According to Dr. Fleischer, given the need for longer-term studies, some 2000 children with a history of atopic dermatitis have been enrolled in a prospective, multinational, longitudinal research project in which the children will be followed for 10 years. Preliminary results of this trial confirm the safety of tacrolimus ointment.

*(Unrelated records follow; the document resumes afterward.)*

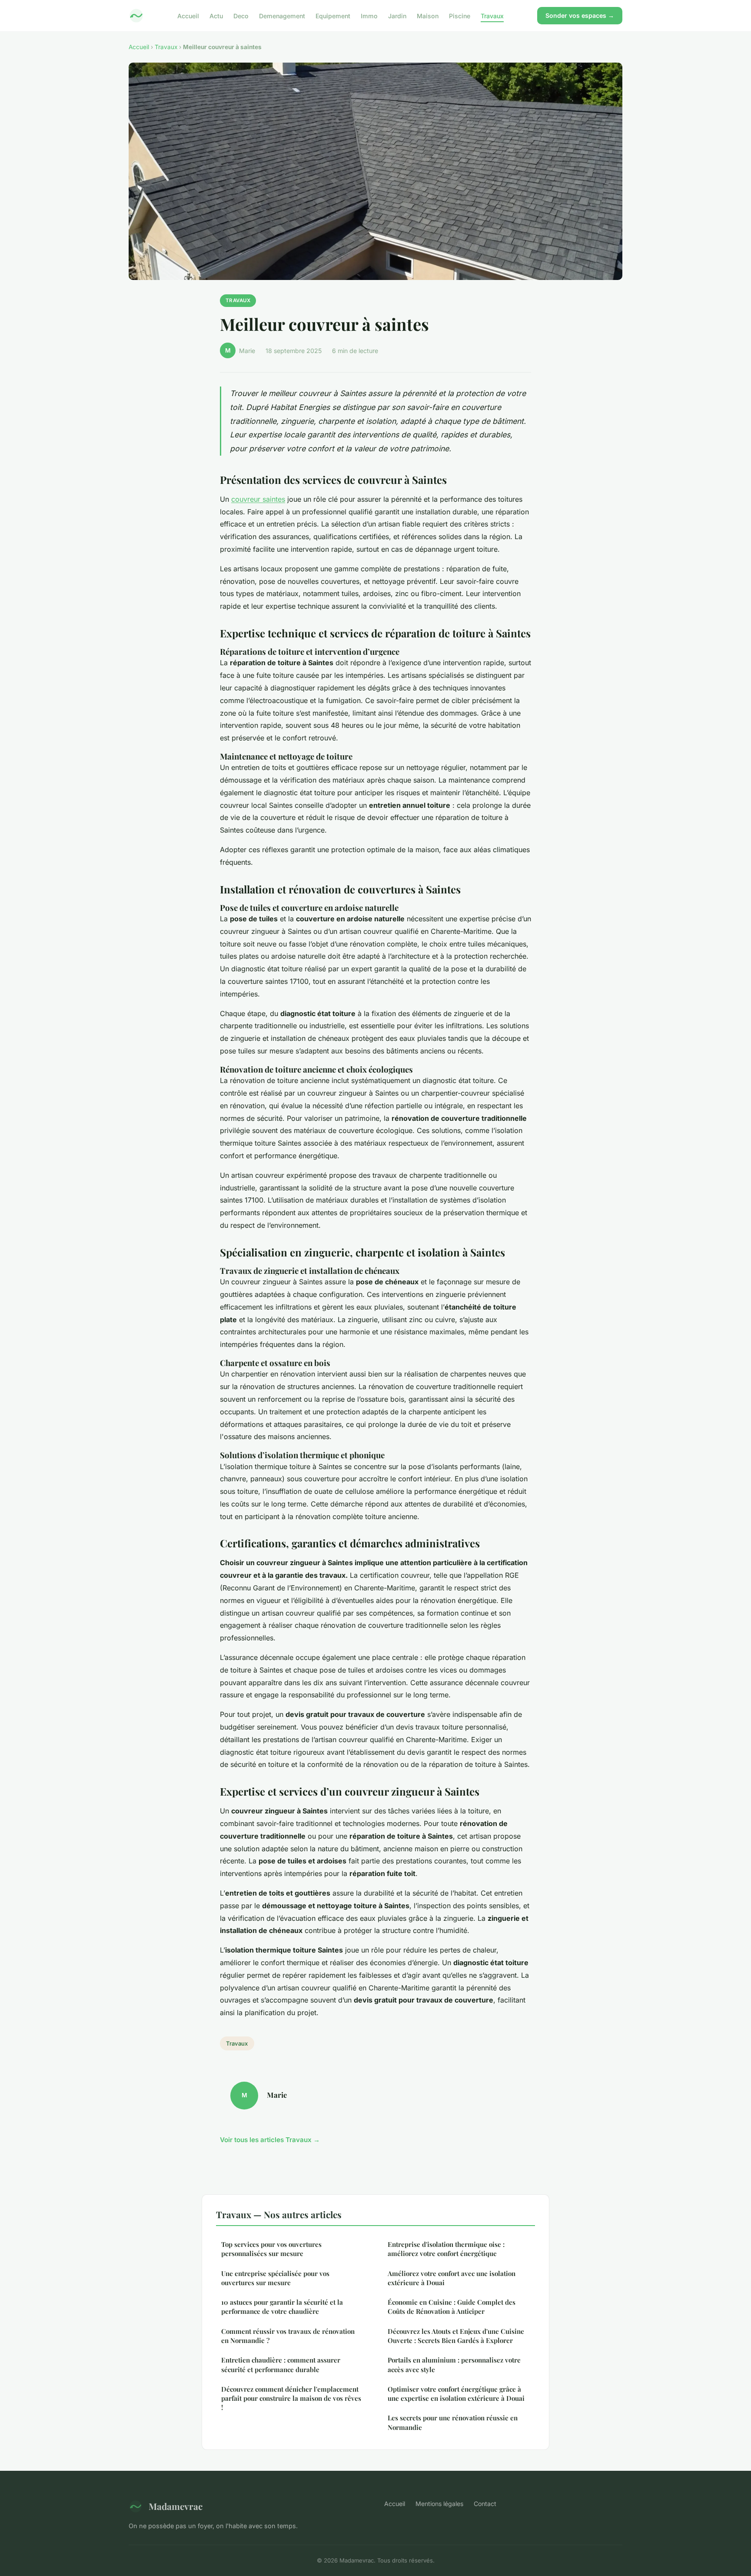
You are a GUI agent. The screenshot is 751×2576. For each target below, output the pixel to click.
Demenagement (282, 15)
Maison (428, 15)
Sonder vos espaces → (579, 15)
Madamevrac (176, 2506)
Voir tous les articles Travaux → (270, 2140)
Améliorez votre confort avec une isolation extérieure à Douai (451, 2278)
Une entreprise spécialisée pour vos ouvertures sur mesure (275, 2278)
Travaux (492, 15)
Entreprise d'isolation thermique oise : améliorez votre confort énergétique (446, 2249)
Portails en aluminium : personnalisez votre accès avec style (454, 2364)
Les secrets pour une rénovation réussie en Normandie (453, 2422)
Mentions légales (439, 2503)
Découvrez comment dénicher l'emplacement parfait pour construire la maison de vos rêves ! (291, 2398)
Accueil (188, 15)
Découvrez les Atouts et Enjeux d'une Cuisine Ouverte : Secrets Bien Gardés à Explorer (456, 2336)
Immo (369, 15)
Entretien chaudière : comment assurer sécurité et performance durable (280, 2364)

Its long-term effectiveness and safety in preventing flare-ups of atopic dermatitis has also been studied, he reported. In a recent maintenance study of 195 patients with stabilized atopic dermatitis, the efficacy of three-times-weekly application of tacrolimus for 40 weeks was evaluated for the prevention of relapse. Corticosteroid therapy was not permitted, even during relapse.

Findings indicated that tacrolimus maintenance therapy (n=124) resulted in more flare-free days compared with using it only when a flare recurs (n=71) (177.47 days vs. 134.1 days, respectively; P=0.003). Median time to first relapse was significantly longer at 169 days vs. 43 days (P<0.037). No difference in the occurrence of application-site burning or itching was observed (maintenance therapy 8.0%, therapy at recurrence 8.5%). The study also revealed that the total quantity of tacrolimus used by patients who applied the ointment two or three times a week as a form of prevention was less than that used by patients who only resumed use during a flare.

Summary

Experts here reviewed the substantial body of research that supports the safety and efficacy of tacrolimus as second-line treatment for moderate to severe atopic dermatitis, including its effectiveness in treating itch, the primary symptom reported by patients with this condition. They also discussed the growing evidence to support the use of this agent as maintenance or preventive therapy in atopic dermatitis, where its use can help to increase the number of flare-free days and limit the need for long-term corticosteroid therapy.